▶ [REQUESTS]
1. In the thread about librosa MFCC features, what default hop_length does the answer say is used when calculating the mfcc?
2. Reproduce the part of the librosa MFCC thread that starts with the words containing "I also have" and ends with "a neural network.".

▶ [GIVEN TEXT]
问题
Using librosa, I created mfcc for my audio file as follows:
import librosa
y, sr = librosa.load('myfile.wav')
print y
print sr
mfcc=librosa.feature.mfcc(y=y, sr=sr)
I also have a text file that contains manual annotations[start, stop, tag] corresponding to the audio as follows:
0.0 2.0 sound1
2.0 4.0 sound2
4.0 6.0 silence
6.0 8.0 sound1
QUESTION: How to do I combine the generated mfcc's that was generated by librosa, with the annotations from text file.
Final goal is, I want to combine mfcc corresponding to the label, and pass
it to a neural network.
So a neural network will have the mfcc and corresponding label as training data.
If it was one dimensional , I could have N columns with N values and the final Column Y with a Class label. But i'm confused how to proceed, as the mfcc has the shape of something like (16, X) or (20, Y). So I don't know how to combine the two.
My sample mfcc's are here : https://gist.github.com/manbharae/0a53f8dfef6055feef1d8912044e1418
Please help thank you.
Update : Objective is to train a neural network so that it can identify a new sound when it encounters it in the future.
I googled and found that mfcc are very good for speech. However my audio has speech but I want to indentify non speech. Are there any other recommended audio features for a general purpose audio classification/recognition task?
回答1:
Try the following. The explanation is included in the code.
import numpy
import librosa
# The following function returns a label index for a point in time (tp)
# this is psuedo code for you to complete
def getLabelIndexForTime(tp):
# search the loaded annoations for what label corresponsons to the given time
# convert the label to an index that represents its unqiue value in the set
# ie.. 'sound1' = 0, 'sound2' = 1, ...
#print tp #for debug
label_index = 0 #replace with logic above
return label_index
if __name__ == '__main__':
# Load the waveforms samples and convert to mfcc
raw_samples, sample_rate = librosa.load('Front_Right.wav')
mfcc = librosa.feature.mfcc(y=raw_samples, sr=sample_rate)
print 'Wave duration is %4.2f seconds' % (len(raw_samples)/float(sample_rate))
# Create the network's input training data, X
# mfcc is organized (feature, sample) but the net needs (sample, feature)
# X is mfcc reorganized to (sample, feature)
X = numpy.moveaxis(mfcc, 1, 0)
print 'mfcc.shape:', mfcc.shape
print 'X.shape: ', X.shape
# Note that 512 samples is the default 'hop_length' used in calculating
# the mfcc so each mfcc spans 512/sample_rate seconds.
mfcc_samples = mfcc.shape[1]
mfcc_span = 512/float(sample_rate)
print 'MFCC calculated duration is %4.2f seconds' % (mfcc_span*mfcc_samples)
# for 'n' network input samples, calculate the time point where they occur
# and get the appropriate label index for them.

▶ [PROVIDED DATA]

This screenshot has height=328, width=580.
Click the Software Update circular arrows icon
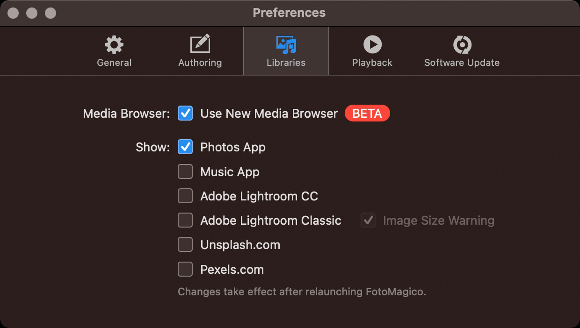coord(462,45)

▶ [ANSWERS]
1. 512 samples.

2.
I also have a text file that contains manual annotations[start, stop, tag] corresponding to the audio as follows:
0.0 2.0 sound1
2.0 4.0 sound2
4.0 6.0 silence
6.0 8.0 sound1
QUESTION: How to do I combine the generated mfcc's that was generated by librosa, with the annotations from text file.
Final goal is, I want to combine mfcc corresponding to the label, and pass
it to a neural network.